THINGS TO DO:
a) In the CSHIFT message, what does the CSHIFT code use in place of generated per-type functions to handle the data?
b) From the CSHIFT message, set down the passage that begins at the words "This was already" and stops after "switch(type_size)".

EXCERPTED PASSAGE:
Hi Dominique,
For the record, the following CSHIFT is still 4 times slower than the DO loop
I have looked into this a bit. The main reason is that, unlike cshift0
(without the array as shift) we do not generate individual functions to
call for the usual data types, we use memcpy with a size determined
at run-time by looking at the array descriptor. This is, of course,
quite slow.
So, the solution should probably be to generate functions like
cshift1_4_i4 and then call them. This would generate a bit of
bloat, but if people use this in a serios way, I think
this is OK.
This was already done for cshift0 a few years ago. What
we have there looks like (intrinsics/cshift0.c)
type_size = GFC_DTYPE_TYPE_SIZE (array);
switch(type_size)
{
case GFC_DTYPE_LOGICAL_1:
case GFC_DTYPE_INTEGER_1:
case GFC_DTYPE_DERIVED_1:
cshift0_i1 ((gfc_array_i1 *)ret, (gfc_array_i1 *) array, shift,
which);
return;
case GFC_DTYPE_LOGICAL_2:
case GFC_DTYPE_INTEGER_2:
cshift0_i2 ((gfc_array_i2 *)ret, (gfc_array_i2 *) array, shift,
which);
return;
so this is something that we could also emulate.
A bit of work, but nothing that looks un-doable.
Regards
Thomas

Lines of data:

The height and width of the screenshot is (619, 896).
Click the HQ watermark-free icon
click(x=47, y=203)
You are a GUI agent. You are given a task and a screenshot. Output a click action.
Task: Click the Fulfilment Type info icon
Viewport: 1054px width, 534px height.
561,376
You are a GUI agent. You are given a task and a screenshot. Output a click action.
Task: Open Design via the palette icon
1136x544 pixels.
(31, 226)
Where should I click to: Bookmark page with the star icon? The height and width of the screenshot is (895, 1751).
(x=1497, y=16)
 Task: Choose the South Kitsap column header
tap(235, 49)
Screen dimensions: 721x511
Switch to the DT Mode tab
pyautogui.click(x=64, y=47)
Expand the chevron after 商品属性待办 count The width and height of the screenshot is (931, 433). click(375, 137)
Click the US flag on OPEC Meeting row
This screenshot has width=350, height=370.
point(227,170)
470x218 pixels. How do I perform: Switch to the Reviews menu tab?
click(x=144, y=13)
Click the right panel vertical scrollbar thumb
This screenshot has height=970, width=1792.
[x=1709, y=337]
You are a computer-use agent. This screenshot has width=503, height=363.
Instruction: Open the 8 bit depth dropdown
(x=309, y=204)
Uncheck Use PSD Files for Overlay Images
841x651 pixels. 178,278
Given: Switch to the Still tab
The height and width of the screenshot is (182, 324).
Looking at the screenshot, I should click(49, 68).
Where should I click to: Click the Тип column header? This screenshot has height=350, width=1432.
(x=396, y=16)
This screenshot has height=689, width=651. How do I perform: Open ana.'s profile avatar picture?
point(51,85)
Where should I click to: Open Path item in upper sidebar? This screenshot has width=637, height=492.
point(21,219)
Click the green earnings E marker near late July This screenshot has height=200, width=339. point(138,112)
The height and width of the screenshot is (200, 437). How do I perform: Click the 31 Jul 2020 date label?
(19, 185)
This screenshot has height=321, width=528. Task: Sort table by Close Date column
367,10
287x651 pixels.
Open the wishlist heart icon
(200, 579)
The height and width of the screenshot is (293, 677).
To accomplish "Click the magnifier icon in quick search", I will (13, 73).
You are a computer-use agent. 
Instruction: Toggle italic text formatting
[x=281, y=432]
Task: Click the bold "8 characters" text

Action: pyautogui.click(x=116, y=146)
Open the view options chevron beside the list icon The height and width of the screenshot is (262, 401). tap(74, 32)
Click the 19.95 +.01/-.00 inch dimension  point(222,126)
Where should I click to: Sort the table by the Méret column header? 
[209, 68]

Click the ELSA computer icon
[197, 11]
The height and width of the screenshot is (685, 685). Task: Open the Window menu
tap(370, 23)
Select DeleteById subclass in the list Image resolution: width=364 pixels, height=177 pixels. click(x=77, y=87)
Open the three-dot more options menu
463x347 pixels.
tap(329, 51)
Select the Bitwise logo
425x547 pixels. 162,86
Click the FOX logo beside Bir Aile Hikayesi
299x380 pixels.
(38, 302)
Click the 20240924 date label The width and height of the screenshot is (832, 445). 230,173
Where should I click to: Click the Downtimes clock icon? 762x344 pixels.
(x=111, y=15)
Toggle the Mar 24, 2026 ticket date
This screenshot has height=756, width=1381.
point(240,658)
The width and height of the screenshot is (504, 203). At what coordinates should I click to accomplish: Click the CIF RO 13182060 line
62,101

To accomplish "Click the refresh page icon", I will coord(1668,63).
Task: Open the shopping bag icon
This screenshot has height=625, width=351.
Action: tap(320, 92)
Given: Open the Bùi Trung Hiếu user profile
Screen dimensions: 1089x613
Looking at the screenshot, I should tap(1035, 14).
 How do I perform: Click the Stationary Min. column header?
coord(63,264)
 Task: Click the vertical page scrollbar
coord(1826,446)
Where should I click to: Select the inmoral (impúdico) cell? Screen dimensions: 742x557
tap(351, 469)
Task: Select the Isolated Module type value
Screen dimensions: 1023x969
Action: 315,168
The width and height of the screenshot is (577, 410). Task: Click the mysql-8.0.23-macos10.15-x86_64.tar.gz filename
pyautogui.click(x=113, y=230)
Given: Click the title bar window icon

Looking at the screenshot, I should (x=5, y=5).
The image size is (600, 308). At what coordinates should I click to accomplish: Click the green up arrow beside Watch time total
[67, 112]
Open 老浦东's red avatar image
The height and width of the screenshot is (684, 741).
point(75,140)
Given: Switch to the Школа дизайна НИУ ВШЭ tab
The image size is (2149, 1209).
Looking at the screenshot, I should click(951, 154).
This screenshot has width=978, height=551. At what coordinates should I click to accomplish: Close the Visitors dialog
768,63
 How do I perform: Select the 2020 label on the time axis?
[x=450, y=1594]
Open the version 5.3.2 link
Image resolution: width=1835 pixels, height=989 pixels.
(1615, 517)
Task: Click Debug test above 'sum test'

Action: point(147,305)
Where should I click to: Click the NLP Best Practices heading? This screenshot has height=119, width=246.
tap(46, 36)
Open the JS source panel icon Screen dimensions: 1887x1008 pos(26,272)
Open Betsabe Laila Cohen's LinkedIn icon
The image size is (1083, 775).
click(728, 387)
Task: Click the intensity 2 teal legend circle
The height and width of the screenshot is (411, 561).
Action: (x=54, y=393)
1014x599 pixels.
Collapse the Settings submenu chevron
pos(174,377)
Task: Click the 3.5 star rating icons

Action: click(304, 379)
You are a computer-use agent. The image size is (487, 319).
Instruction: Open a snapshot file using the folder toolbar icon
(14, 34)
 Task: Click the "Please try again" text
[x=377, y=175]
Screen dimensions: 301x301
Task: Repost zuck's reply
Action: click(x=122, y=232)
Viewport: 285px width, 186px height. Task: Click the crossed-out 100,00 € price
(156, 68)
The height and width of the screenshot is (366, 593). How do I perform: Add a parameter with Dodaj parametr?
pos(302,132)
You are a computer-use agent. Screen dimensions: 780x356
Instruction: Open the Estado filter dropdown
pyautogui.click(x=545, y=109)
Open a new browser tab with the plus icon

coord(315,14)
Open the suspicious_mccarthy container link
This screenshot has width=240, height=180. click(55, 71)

RESPONSE LIST:
a) It uses memcpy with a size determined at run-time by looking at the array descriptor.

b)
This was already done for cshift0 a few years ago. What
we have there looks like (intrinsics/cshift0.c)
type_size = GFC_DTYPE_TYPE_SIZE (array);
switch(type_size)